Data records

==============================

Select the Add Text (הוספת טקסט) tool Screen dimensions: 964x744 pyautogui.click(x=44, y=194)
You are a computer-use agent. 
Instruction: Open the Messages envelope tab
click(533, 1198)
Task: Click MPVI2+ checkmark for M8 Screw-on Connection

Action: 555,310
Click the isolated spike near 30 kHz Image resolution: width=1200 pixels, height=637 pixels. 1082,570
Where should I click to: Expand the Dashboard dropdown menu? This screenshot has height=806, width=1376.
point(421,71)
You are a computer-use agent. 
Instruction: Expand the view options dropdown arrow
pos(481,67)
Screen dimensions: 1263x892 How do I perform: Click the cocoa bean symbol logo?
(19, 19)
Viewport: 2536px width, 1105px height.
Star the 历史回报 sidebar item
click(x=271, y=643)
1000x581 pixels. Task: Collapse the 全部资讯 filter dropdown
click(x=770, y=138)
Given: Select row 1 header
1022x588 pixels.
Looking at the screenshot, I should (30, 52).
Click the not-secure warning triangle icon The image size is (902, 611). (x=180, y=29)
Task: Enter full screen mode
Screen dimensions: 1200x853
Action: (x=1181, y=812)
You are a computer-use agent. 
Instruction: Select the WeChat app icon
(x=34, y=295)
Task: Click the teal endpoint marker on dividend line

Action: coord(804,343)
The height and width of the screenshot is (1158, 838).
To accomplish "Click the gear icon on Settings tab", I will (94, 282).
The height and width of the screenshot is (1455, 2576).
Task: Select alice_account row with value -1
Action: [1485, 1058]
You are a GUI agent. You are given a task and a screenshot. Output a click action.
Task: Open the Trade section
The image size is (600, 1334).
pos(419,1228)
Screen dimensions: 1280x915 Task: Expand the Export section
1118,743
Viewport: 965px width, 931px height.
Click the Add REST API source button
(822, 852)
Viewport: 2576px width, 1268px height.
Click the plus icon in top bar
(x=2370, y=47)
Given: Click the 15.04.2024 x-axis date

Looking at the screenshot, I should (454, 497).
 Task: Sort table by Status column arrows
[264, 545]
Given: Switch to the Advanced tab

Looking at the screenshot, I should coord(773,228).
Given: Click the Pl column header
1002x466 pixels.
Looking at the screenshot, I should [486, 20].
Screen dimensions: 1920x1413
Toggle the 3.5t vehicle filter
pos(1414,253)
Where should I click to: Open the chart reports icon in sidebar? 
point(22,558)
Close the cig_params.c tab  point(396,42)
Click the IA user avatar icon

==============================

Your task
Can you write out the material above again, switching "Screen dimensions" to "Display size" everywhere and leaving everything else unchanged?

The response
Select the Add Text (הוספת טקסט) tool Display size: 964x744 pyautogui.click(x=44, y=194)
You are a computer-use agent. 
Instruction: Open the Messages envelope tab
click(533, 1198)
Task: Click MPVI2+ checkmark for M8 Screw-on Connection

Action: 555,310
Click the isolated spike near 30 kHz Image resolution: width=1200 pixels, height=637 pixels. 1082,570
Where should I click to: Expand the Dashboard dropdown menu? This screenshot has height=806, width=1376.
point(421,71)
You are a computer-use agent. 
Instruction: Expand the view options dropdown arrow
pos(481,67)
Display size: 1263x892 How do I perform: Click the cocoa bean symbol logo?
(19, 19)
Viewport: 2536px width, 1105px height.
Star the 历史回报 sidebar item
click(x=271, y=643)
1000x581 pixels. Task: Collapse the 全部资讯 filter dropdown
click(x=770, y=138)
Given: Select row 1 header
1022x588 pixels.
Looking at the screenshot, I should (30, 52).
Click the not-secure warning triangle icon The image size is (902, 611). (x=180, y=29)
Task: Enter full screen mode
Display size: 1200x853
Action: (x=1181, y=812)
You are a computer-use agent. 
Instruction: Select the WeChat app icon
(x=34, y=295)
Task: Click the teal endpoint marker on dividend line

Action: coord(804,343)
The height and width of the screenshot is (1158, 838).
To accomplish "Click the gear icon on Settings tab", I will (94, 282).
The height and width of the screenshot is (1455, 2576).
Task: Select alice_account row with value -1
Action: [1485, 1058]
You are a GUI agent. You are given a task and a screenshot. Output a click action.
Task: Open the Trade section
The image size is (600, 1334).
pos(419,1228)
Display size: 1280x915 Task: Expand the Export section
1118,743
Viewport: 965px width, 931px height.
Click the Add REST API source button
(822, 852)
Viewport: 2576px width, 1268px height.
Click the plus icon in top bar
(x=2370, y=47)
Given: Click the 15.04.2024 x-axis date

Looking at the screenshot, I should (454, 497).
 Task: Sort table by Status column arrows
[264, 545]
Given: Switch to the Advanced tab

Looking at the screenshot, I should coord(773,228).
Given: Click the Pl column header
1002x466 pixels.
Looking at the screenshot, I should [486, 20].
Display size: 1920x1413
Toggle the 3.5t vehicle filter
pos(1414,253)
Where should I click to: Open the chart reports icon in sidebar? 
point(22,558)
Close the cig_params.c tab  point(396,42)
Click the IA user avatar icon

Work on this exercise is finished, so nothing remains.